This repository is the official implementation of Bilateral Message Passing.

  • Analogous to the bilateral image filter, we propose a bi-MP scheme to address over-smoothing in classic MP GNNs.

  • Our proposed scheme can be generalized to all ordinary MP GNNs (e.g. SOTA MP-GNNs such as GCN, GraphSAGE, and GAT).

Figure1_upload

Various categories contains scripts from benchmarking-gnns.
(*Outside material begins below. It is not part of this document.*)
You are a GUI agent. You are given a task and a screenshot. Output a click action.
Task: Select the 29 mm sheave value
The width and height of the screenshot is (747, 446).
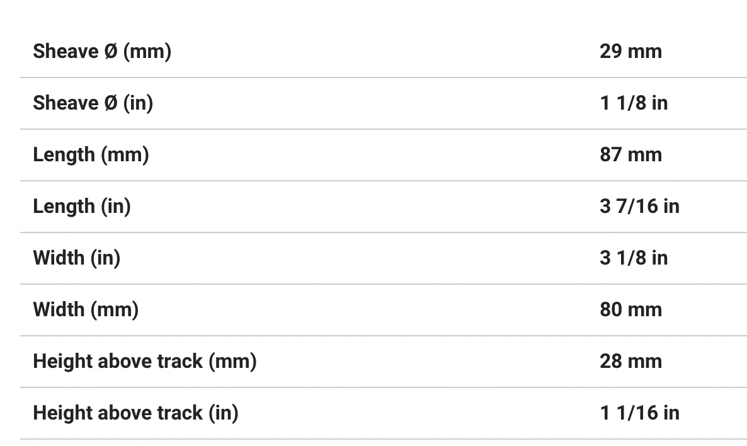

📋 Follows the instructions to add a custom bilateral-MP layer.

Requirements

To install requirements:

# Install python environment
conda env create -f environment_gpu.yml 

# Activate environment
conda activate benchmark_gnn

Training & evaluation

To train & evaluate the model(s) in the paper with specified dataset, and model, run this command:

python main_{DatasetDependentName}.py --config Configpath/Configfname.json --gpu_id 0 --model ModelName

Results

Our model achieves the following performance on :

ZINC Dataset

Model name TEST MAE (mean,std) #Params (#Layers)
bi-GatedGCN (ours) 0.166 (0.009) 511974 (16)
GatedGCN 0.214 (0.013) 505011 (16)
bi-GraphSage (ours) 0.245 (0.009) 516651 (16)
bi-GCN (ours) 0.276 (0.007) 536482 (16)
bi-GAT (ours) 0.277 (0.012) 535536 (16)
GCN 0.367 (0.011) 505079 (16)
GAT 0.384 (0.007) 531345 (16)
GraphSage 0.398 (0.002) 505341 (16)

TSP Dataset

Model name TEST F1 (mean,std) #Params (#Layers)
bi-GatedGCN (ours) 0.812 (0.004) 125832 (4)
GatedGCN 0.808 (0.003) 97858 (4)
bi-GraphSage (ours) 0.693 (0.016) 131861 (4)
bi-GAT (ours) 0.675 (0.002) 115609 (4)
GAT 0.673 (0.002) 96182 (4)
GraphSage 0.665 (0.003) 99263 (4)
bi-GCN (ours) 0.642 (0.001) 118496 (4)
GCN 0.630 (0.001) 95702 (4)

MNIST Dataset

Model name TEST ACC (mean,std) #Params (#Layers)
bi-GatedGCN (ours) 97.575 (0.085) 101365 (4)
bi-GraphSage (ours) 97.438 (0.155) 110400 (4)
GatedGCN 97.340 (0.143) 125815 (4)
GraphSage 97.312 (0.097) 114169 (4)
GAT 95.535 (0.205) 114507 (4)
bi-GAT (ours) 95.363 (0.199) 104337 (4)
bi-GCN (ours) 90.805 (0.299) 104217 (4)
GCN 90.705 (0.218) 110807 (4)

CIFAR10 Dataset

Model name TEST ACC (mean,std) #Params (#Layers)
bi-GatedGCN (ours) 67.850 (0.522) 110632 (4)
GatedGCN 67.312 (0.311) 104307 (4)
GraphSage 65.767 (0.308) 104517 (4)
bi-GraphSage (ours) 64.863 (0.445) 114312 (4)
bi-GAT (ours) 64.275 (0.458) 114311 (4)
GAT 64.223 (0.455) 110704 (4)
GCN 55.710 (0.381) 101657 (4)
bi-GCN (ours) 54.450 (0.137) 125564 (4)

CLUSTER Dataset

Model name TEST ACC (mean,std) #Params (#Layers)
bi-GatedGCN (ours) 76.896 (0.213) 516211 (16)
GatedGCN 76.082 (0.196) 504253 (16)
bi-GCN (ours) 71.199 (0.882) 505149 (16)
bi-GAT (ours) 71.113 (0.869) 445438 (16)
GAT 70.587 (0.447) 527824 (16)
GCN 68.498 (0.976) 501687 (16)
bi-GraphSage (ours) 64.088 (0.182) 490569 (16)
GraphSage 63.844 (0.110) 503350 (16)